-- ENTRIES PROVIDED follows --

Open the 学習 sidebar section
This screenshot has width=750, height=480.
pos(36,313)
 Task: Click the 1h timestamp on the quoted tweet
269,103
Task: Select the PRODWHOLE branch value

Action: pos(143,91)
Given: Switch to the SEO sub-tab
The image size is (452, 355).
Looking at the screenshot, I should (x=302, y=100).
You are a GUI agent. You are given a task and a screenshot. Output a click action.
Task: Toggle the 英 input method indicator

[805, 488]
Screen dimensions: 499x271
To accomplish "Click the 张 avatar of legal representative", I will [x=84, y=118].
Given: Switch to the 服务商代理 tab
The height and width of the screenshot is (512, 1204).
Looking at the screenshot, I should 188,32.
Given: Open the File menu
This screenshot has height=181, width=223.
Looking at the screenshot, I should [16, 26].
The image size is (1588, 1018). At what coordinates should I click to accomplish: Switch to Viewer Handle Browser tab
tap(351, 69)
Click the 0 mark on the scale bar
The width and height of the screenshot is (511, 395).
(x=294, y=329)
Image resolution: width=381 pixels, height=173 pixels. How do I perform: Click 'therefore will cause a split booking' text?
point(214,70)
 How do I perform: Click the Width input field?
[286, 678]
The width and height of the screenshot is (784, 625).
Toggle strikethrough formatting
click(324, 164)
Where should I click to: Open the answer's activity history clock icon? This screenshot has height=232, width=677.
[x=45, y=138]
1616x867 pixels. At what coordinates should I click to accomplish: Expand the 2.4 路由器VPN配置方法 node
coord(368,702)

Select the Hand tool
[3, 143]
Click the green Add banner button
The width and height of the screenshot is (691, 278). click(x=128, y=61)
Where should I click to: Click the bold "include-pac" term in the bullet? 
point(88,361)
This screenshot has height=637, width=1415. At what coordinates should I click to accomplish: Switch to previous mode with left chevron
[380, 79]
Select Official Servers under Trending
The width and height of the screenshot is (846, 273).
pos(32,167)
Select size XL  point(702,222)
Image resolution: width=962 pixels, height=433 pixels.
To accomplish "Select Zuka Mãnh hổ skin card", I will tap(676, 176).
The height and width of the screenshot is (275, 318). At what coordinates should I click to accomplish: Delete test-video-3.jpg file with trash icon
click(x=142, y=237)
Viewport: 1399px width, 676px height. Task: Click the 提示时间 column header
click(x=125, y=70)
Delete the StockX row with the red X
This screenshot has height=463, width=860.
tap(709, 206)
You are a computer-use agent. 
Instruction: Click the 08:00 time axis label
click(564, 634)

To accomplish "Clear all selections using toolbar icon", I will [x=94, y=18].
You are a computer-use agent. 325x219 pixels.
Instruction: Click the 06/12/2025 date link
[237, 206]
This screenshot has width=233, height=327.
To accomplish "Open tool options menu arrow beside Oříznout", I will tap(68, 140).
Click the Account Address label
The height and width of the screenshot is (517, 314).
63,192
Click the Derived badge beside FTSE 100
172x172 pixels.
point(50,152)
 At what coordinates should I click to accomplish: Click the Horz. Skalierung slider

-- ENTRIES PROVIDED concluded --

**TASK TO CARRY OUT**
Would you output every line of the listing exactly?

**OUTPUT OF THE EXERCISE**
Open the 学習 sidebar section
This screenshot has width=750, height=480.
pos(36,313)
 Task: Click the 1h timestamp on the quoted tweet
269,103
Task: Select the PRODWHOLE branch value

Action: pos(143,91)
Given: Switch to the SEO sub-tab
The image size is (452, 355).
Looking at the screenshot, I should (x=302, y=100).
You are a GUI agent. You are given a task and a screenshot. Output a click action.
Task: Toggle the 英 input method indicator

[805, 488]
Screen dimensions: 499x271
To accomplish "Click the 张 avatar of legal representative", I will [x=84, y=118].
Given: Switch to the 服务商代理 tab
The height and width of the screenshot is (512, 1204).
Looking at the screenshot, I should 188,32.
Given: Open the File menu
This screenshot has height=181, width=223.
Looking at the screenshot, I should [16, 26].
The image size is (1588, 1018). At what coordinates should I click to accomplish: Switch to Viewer Handle Browser tab
tap(351, 69)
Click the 0 mark on the scale bar
The width and height of the screenshot is (511, 395).
(x=294, y=329)
Image resolution: width=381 pixels, height=173 pixels. How do I perform: Click 'therefore will cause a split booking' text?
point(214,70)
 How do I perform: Click the Width input field?
[286, 678]
The width and height of the screenshot is (784, 625).
Toggle strikethrough formatting
click(324, 164)
Where should I click to: Open the answer's activity history clock icon? This screenshot has height=232, width=677.
[x=45, y=138]
1616x867 pixels. At what coordinates should I click to accomplish: Expand the 2.4 路由器VPN配置方法 node
coord(368,702)

Select the Hand tool
[3, 143]
Click the green Add banner button
The width and height of the screenshot is (691, 278). click(x=128, y=61)
Where should I click to: Click the bold "include-pac" term in the bullet? 
point(88,361)
This screenshot has height=637, width=1415. At what coordinates should I click to accomplish: Switch to previous mode with left chevron
[380, 79]
Select Official Servers under Trending
The width and height of the screenshot is (846, 273).
pos(32,167)
Select size XL  point(702,222)
Image resolution: width=962 pixels, height=433 pixels.
To accomplish "Select Zuka Mãnh hổ skin card", I will tap(676, 176).
The height and width of the screenshot is (275, 318). At what coordinates should I click to accomplish: Delete test-video-3.jpg file with trash icon
click(x=142, y=237)
Viewport: 1399px width, 676px height. Task: Click the 提示时间 column header
click(x=125, y=70)
Delete the StockX row with the red X
This screenshot has height=463, width=860.
tap(709, 206)
You are a computer-use agent. 
Instruction: Click the 08:00 time axis label
click(564, 634)

To accomplish "Clear all selections using toolbar icon", I will [x=94, y=18].
You are a computer-use agent. 325x219 pixels.
Instruction: Click the 06/12/2025 date link
[237, 206]
This screenshot has width=233, height=327.
To accomplish "Open tool options menu arrow beside Oříznout", I will tap(68, 140).
Click the Account Address label
The height and width of the screenshot is (517, 314).
63,192
Click the Derived badge beside FTSE 100
172x172 pixels.
point(50,152)
 At what coordinates should I click to accomplish: Click the Horz. Skalierung slider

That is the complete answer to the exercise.